Caí no chão, o azulejo frio um choque contra minha pele. Pressionei meu celular contra o peito, a imagem de Leo e Bárbara queimando em minhas pálpebras. Meus dedos traçaram o rosto sorridente de Clara na tela do meu celular. A última mensagem que ela me enviou, ontem mesmo: "Mal posso esperar para te ver, Ju! Te amo mais que todas as estrelas."
A dor era um peso físico, me esmagando, me sufocando. Eu não conseguia respirar por causa da dor.
Entorpecida, cuidei dos arranjos. A funerária, a certidão de óbito. O mundo se movia em uma névoa turva e silenciosa.
Dias depois, sentada no silêncio estéril do escritório do meu advogado, me peguei rolando meu histórico de mensagens com Leo. Suas respostas haviam se tornado mais curtas no último ano. Respostas de uma palavra. Mensagens não lidas. Chamadas não atendidas.

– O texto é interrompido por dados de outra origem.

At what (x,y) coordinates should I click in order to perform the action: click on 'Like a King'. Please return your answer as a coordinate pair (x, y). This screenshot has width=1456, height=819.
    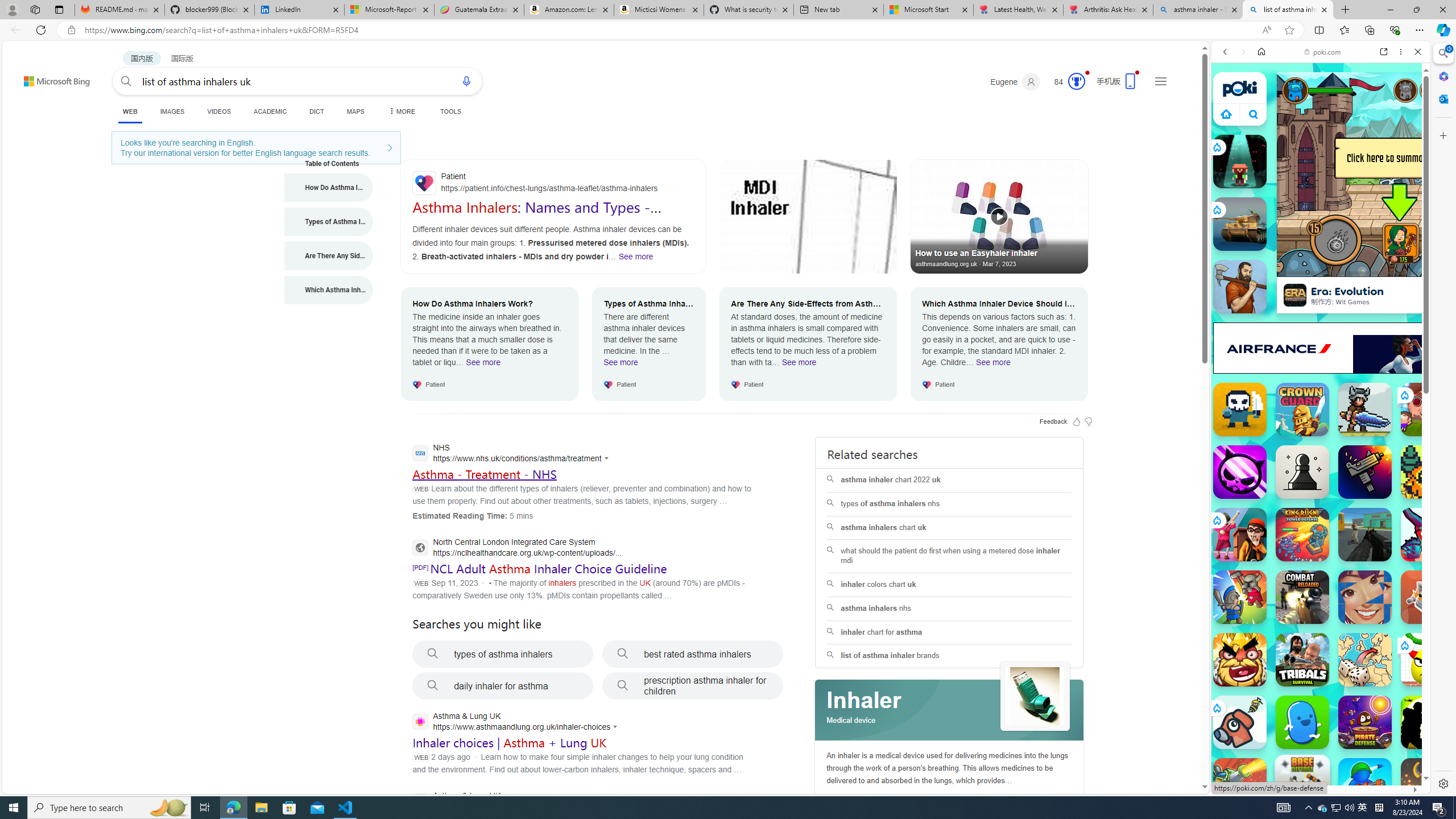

Então eu vi. A data do nosso aniversário, seis meses atrás. Eu o esperei em nosso restaurante favorito por três horas. Ele me mandou uma mensagem tarde da noite: "Desculpa, meu bem. Fiquei preso em uma reunião de última hora no exterior. Remarcamos em breve."
Mas no arquivo do Instagram de Bárbara Bastos daquele mesmo dia, havia uma foto de duas taças de champanhe, brindando contra um cenário da Torre Eiffel à noite. A mão do homem na foto usava um relógio que eu reconheci. O que eu dei a Leo em seu aniversário de 30 anos.
A mentira era tão descarada, tão descuidada. Não era apenas uma traição. Era um insulto.
Ele não apenas traiu. Ele me apagou.